Background Cells from AML patients can differentiate into the phenotype of DC when cultured with GM-CSF and IL-4. Such cytokine-treated AML-derived DC (AML-DC) can stimulate autologous T cells. In this study we examined whether an anti-CTLA-4 MAb (MDX-010) could enhance the generation of autologous anti-AML T cells.

Methods MAb MDX-010 was added to AML PBMC cultures in the presence of GM-CSF and IL-4, a previously reported AML-DC culture method of generating anti-AML T cells. T-cell activation and proliferation were examined thereafter.
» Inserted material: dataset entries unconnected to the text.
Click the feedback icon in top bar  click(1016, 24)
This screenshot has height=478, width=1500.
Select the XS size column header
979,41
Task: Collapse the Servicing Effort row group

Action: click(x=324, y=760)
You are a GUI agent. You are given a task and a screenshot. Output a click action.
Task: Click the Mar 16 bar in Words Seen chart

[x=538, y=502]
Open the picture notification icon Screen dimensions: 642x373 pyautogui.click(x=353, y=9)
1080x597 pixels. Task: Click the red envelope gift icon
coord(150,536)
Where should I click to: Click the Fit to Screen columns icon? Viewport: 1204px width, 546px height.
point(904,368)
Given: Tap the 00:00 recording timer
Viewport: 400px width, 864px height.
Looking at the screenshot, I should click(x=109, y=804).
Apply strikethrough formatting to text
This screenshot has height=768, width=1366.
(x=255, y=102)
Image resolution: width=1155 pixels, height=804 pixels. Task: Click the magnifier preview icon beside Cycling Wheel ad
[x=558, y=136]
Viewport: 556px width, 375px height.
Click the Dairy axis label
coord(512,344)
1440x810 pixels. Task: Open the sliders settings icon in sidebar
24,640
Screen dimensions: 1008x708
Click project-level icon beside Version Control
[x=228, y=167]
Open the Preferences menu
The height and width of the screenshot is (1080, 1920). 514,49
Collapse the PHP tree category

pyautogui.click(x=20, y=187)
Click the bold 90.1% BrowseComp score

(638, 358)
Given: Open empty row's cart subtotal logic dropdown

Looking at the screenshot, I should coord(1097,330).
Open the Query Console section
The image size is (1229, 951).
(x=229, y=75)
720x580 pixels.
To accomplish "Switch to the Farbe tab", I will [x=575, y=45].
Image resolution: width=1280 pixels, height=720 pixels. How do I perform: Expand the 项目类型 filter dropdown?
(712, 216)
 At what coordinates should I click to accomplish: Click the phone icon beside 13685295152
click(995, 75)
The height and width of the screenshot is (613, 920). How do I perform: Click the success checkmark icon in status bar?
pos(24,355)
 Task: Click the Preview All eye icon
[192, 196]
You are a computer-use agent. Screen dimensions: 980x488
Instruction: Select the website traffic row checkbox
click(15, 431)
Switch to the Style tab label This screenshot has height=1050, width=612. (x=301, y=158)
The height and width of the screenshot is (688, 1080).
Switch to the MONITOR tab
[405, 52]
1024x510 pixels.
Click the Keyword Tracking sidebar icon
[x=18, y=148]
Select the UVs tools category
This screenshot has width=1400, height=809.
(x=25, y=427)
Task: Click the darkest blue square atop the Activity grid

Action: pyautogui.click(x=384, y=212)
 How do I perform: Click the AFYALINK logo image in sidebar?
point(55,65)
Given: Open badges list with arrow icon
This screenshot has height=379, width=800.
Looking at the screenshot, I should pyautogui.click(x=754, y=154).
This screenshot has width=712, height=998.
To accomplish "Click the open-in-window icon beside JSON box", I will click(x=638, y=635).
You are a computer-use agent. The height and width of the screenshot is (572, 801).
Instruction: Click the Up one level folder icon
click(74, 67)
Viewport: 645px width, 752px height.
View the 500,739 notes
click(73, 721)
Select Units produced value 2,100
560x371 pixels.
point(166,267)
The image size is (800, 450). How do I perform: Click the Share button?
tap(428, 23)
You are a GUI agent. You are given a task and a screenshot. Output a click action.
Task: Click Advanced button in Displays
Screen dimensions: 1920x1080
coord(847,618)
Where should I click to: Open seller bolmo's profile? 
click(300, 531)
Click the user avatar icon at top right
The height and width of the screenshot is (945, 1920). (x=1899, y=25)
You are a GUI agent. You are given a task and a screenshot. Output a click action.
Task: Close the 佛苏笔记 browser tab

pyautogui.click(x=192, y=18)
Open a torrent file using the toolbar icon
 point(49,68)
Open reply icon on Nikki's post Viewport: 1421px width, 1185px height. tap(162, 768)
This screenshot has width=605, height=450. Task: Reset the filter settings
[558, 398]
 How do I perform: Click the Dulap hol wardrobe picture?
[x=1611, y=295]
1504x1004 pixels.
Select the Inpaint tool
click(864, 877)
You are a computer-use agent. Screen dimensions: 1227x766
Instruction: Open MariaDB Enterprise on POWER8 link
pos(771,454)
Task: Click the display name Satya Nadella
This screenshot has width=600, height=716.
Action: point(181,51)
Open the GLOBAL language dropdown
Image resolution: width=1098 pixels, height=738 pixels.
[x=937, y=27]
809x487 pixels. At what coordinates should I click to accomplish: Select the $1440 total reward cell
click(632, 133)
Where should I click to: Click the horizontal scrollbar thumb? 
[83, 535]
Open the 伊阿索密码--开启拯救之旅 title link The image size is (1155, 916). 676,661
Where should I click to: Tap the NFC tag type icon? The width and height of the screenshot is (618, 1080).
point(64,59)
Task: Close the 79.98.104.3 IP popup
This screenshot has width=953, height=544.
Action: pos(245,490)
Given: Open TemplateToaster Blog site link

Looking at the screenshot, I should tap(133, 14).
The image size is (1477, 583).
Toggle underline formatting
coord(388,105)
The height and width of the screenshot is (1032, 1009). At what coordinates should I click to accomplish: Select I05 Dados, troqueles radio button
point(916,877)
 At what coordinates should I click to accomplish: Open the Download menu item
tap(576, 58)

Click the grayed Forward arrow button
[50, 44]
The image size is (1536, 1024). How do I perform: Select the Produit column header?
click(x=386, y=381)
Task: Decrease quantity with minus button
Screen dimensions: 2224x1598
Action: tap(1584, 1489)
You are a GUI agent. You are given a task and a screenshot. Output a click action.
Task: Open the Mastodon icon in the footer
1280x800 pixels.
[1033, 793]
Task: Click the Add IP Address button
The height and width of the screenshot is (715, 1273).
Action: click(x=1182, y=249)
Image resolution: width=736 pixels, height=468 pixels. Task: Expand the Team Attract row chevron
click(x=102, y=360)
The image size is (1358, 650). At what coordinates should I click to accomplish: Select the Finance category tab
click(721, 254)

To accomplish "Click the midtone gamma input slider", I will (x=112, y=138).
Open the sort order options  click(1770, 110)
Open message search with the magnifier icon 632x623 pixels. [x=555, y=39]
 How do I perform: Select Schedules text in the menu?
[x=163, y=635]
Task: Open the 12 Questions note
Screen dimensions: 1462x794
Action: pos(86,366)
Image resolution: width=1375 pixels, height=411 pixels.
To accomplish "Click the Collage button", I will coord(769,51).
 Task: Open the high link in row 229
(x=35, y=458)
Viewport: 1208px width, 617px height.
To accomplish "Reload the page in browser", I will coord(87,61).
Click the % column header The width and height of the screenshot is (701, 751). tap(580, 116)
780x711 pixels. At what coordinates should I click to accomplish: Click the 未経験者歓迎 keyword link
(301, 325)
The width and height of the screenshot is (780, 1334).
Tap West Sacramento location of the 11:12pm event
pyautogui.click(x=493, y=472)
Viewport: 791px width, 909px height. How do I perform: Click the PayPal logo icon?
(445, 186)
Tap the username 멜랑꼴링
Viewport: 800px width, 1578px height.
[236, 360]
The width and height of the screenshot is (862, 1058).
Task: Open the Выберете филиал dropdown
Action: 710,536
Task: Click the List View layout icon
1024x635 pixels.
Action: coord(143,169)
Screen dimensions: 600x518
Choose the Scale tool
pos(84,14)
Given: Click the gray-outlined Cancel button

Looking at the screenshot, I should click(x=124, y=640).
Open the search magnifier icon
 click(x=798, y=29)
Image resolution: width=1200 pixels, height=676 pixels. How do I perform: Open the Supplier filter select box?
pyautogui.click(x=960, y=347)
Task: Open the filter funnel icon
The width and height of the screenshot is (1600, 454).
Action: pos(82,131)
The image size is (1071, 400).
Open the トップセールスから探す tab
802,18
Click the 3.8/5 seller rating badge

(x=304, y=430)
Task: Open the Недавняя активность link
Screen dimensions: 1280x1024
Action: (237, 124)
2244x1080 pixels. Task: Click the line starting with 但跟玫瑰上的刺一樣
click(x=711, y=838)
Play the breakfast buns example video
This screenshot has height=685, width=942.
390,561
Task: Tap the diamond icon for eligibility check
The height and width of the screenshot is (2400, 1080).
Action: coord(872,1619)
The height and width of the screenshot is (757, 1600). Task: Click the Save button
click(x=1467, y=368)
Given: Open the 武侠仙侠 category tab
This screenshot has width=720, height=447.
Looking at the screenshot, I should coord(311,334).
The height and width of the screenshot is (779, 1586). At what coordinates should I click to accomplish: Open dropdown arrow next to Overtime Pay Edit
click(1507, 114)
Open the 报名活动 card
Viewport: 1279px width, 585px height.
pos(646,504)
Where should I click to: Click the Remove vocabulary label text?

Results Addition of MDX-010 to GM-CSF/IL-4-conditioned AML-DC cultures induced a mean seven-fold increase in the numbers of autologous T cells compared with cultures without MDX-010 (P<0.007). T cells stimulated by AML-DC with CTLA-4 blockade were significantly more cytotoxic towards autologous AML cells than those without MDX-010 (42±23% vs. 26±15%, E:T ratio of 20). T cells stimulated by AML-DC with CTLA-4 blockade had significantly greater proportions of T cells producing IFN-γ in response to autologous AML cells than those cultured with AML-DC alone (10.7±4.7% vs. 4.5±2.4% for CD4⁺ IFN-γ⁺ CD69⁺ and 9.8±4.1% vs. 4±2.1% for CD8⁺ IFN-γ⁺ CD69⁺ with or without MDX-010; n=7; P<0.007, P<0.003, respectively).

Discussion CTLA-4 blockade enhances the activity and numbers of AML-reactive T cells that can be stimulated by autologous AML-DC and may enhance the efficacy of adoptive immunotherapy of AML.